The job is to output each record again, character for character.

◆ DATASET RECORDS ◆
= Beginning of Section =

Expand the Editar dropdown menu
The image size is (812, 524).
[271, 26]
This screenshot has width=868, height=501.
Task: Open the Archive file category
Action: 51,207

= End of Section =

◆ FINISHED EXERCISE ◆
Expand the Editar dropdown menu
The image size is (812, 524).
[271, 26]
This screenshot has width=868, height=501.
Task: Open the Archive file category
Action: 51,207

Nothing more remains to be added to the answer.